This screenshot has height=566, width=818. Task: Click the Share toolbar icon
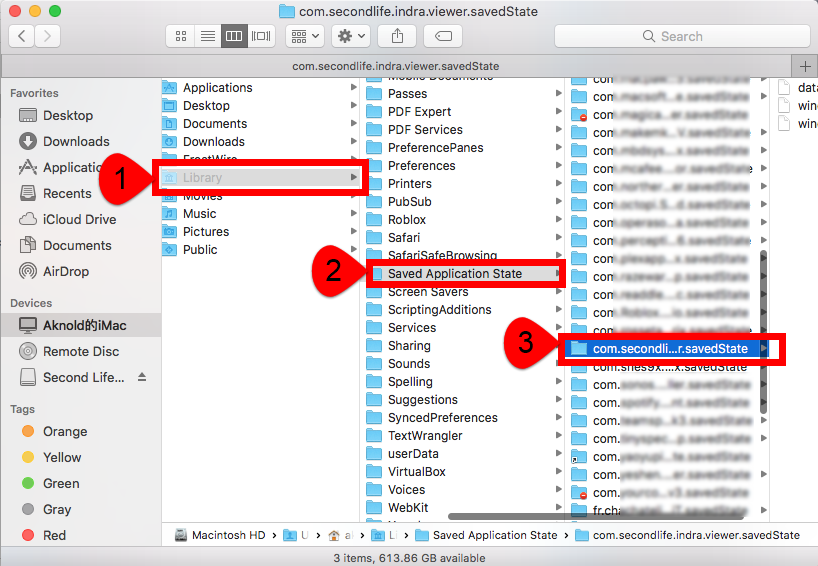pyautogui.click(x=397, y=36)
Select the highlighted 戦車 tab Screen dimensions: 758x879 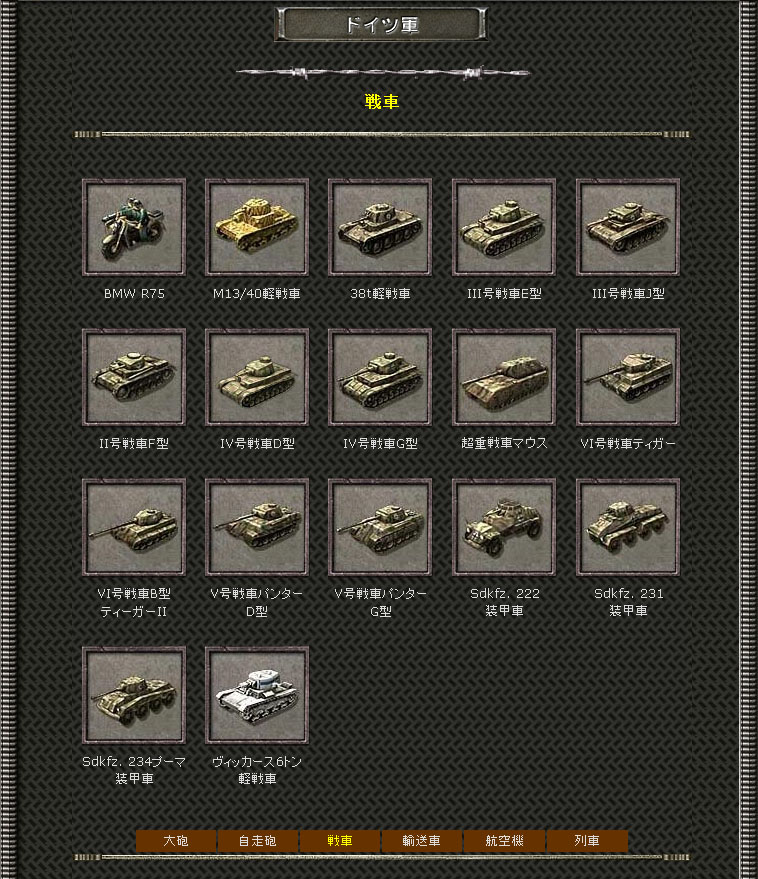(340, 841)
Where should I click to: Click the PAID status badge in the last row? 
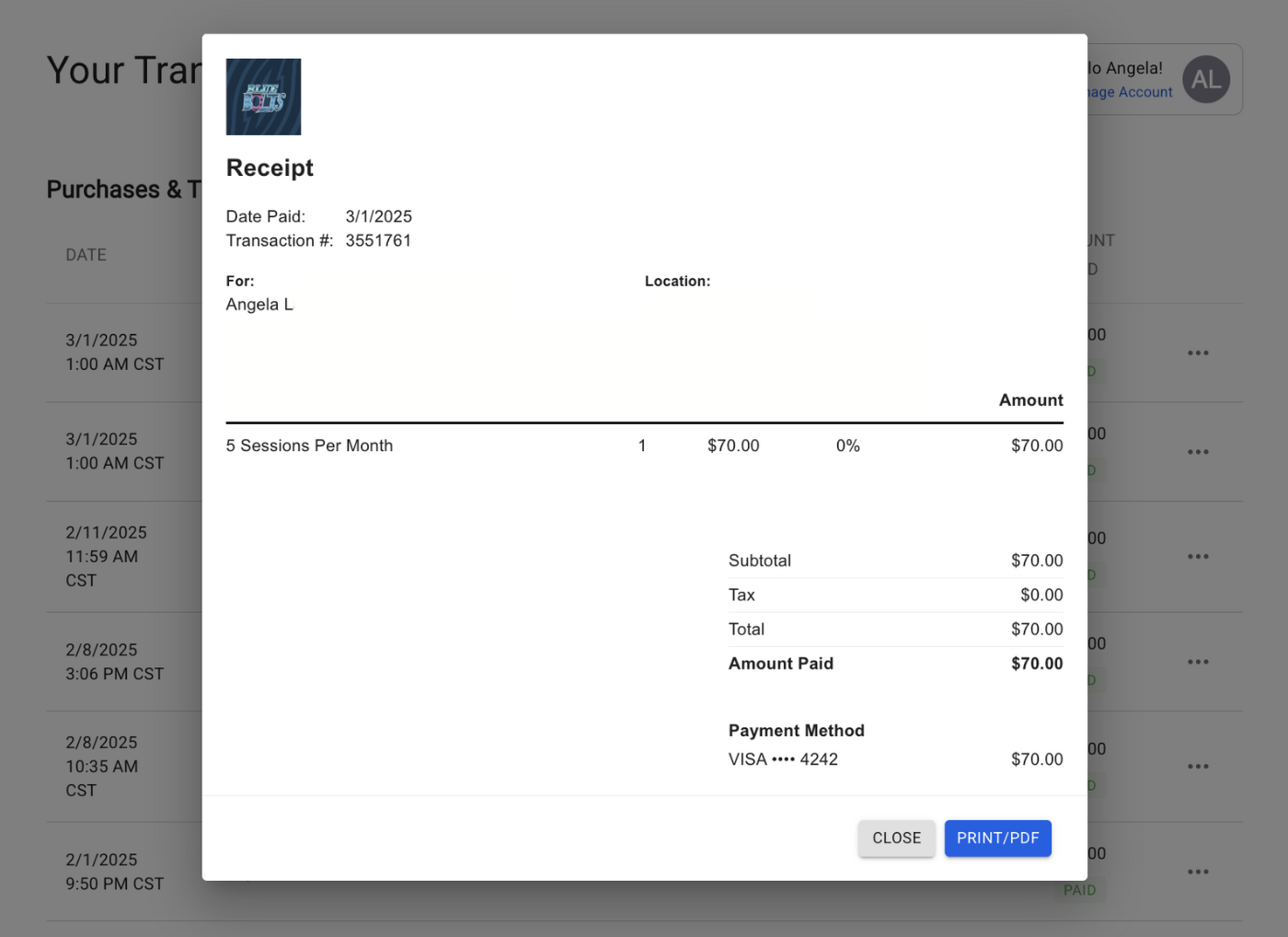coord(1079,890)
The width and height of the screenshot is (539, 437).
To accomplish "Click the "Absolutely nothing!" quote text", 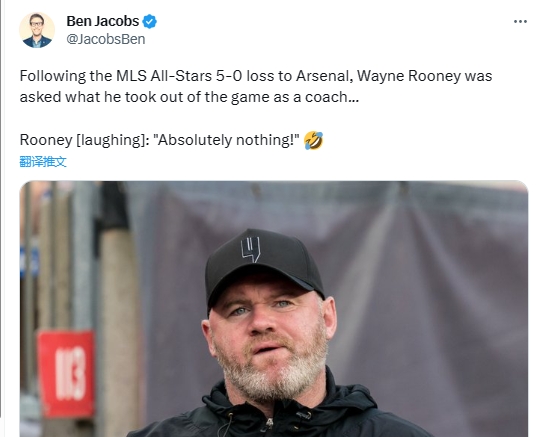I will (x=226, y=140).
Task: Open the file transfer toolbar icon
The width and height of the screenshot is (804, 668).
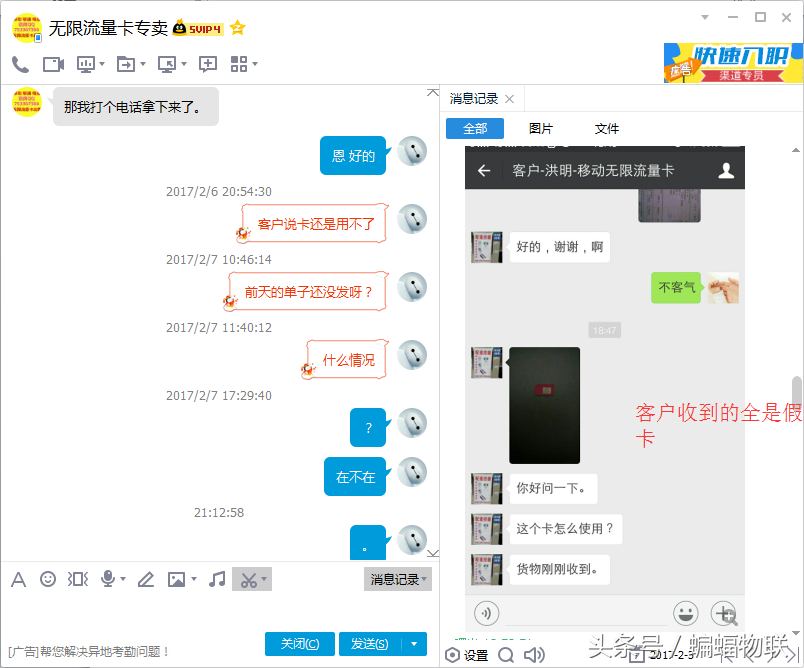Action: tap(125, 64)
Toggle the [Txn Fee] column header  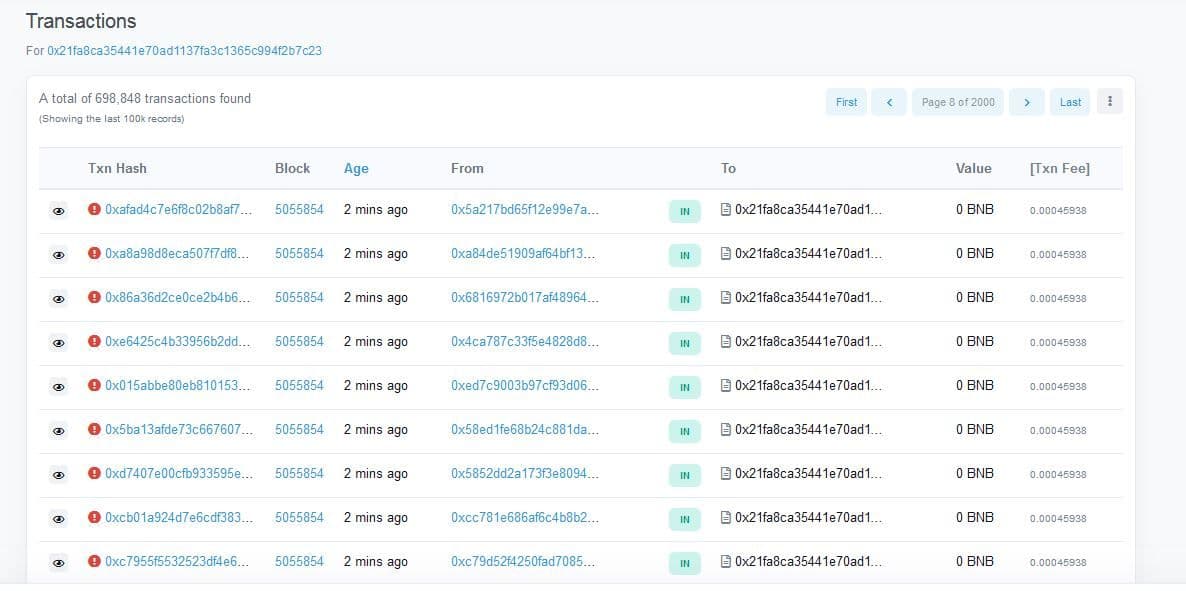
⁂
**Exercise details:** Retype the lines starting with the one that holds "Task: Open the file transfer toolbar icon" and ending with the last line of the data above, both included; skip the pictures.

**Output:**
Task: Open the file transfer toolbar icon
The width and height of the screenshot is (804, 668).
Action: tap(125, 64)
Toggle the [Txn Fee] column header  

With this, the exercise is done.